Zorch were an electronic duo based in Austin, Texas. Formed in 1973, Zorch pioneered integrated performances of synthesizers and lightshow. Originally a four-piece, by 1975 Zorch were performing as a duo: Basil Brooks and Gwyo Zepix played three monophonic EMS analogue synthesizers, but were augmented by Silver (dance) and a full-on psychedelic light show, provided by John Andrews under the name of 'Acidica'. At times reminiscent of Tim Blake as well as Tonto's Expanding Head Band, their repetitive melodies, extended improvisation and thumping sequenced bass created a unique musical style that anticipated techno and trance. In the days before polyphonic synthesizers and personal computers, they filled out the sound using two reel-to-reel tape machines as a delay line.
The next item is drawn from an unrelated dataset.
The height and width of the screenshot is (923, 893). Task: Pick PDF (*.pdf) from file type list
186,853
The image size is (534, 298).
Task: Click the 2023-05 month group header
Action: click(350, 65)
The duo played at a number of 1970s free festivals including Windsor in 1974, Meigan Fayre in 1975 and Stonehenge Festival in 1974 and 1975. Zorch were the only band to record in Peter Zinovieff's EMS studio in Putney — in 1975 they used the EMS Synthi 100 to record the "Ouroboros" Suite, recently remastered for CD. Some of this music was used as the soundtrack for the short film Mother Earth with synthetic visuals from the EMS Spectron Video Synthesizer.

Zorch split up in 1976. Brooks joined the Steve Hillage Band and provided the live sound effects for The Hitchhiker's Guide to the Galaxy stage shows. Gwyo Zepix joined Bristol jazzrock band Skywhale before moving to Germany in 1979. He returned to the UK in 2000 to join Gong on keyboards and guitar. Zorch also reformed at this time, and have since played a few UK gigs including The Garage with Daevid Allen on guitar, and Hackney Empire supporting Gong. In 2001, they played at the Assembly Rooms in Glastonbury, and recorded a live album of this event (Glastonbury Live).

More recently, Zorch took part in the three-day 2006 Gong Unconvention at the Melkweg, Amsterdam, where Basil Brooks also took part in the Steve Hillage Band set with Hillage, Miquette Giraudy, Mike Howlett, and Chris Taylor.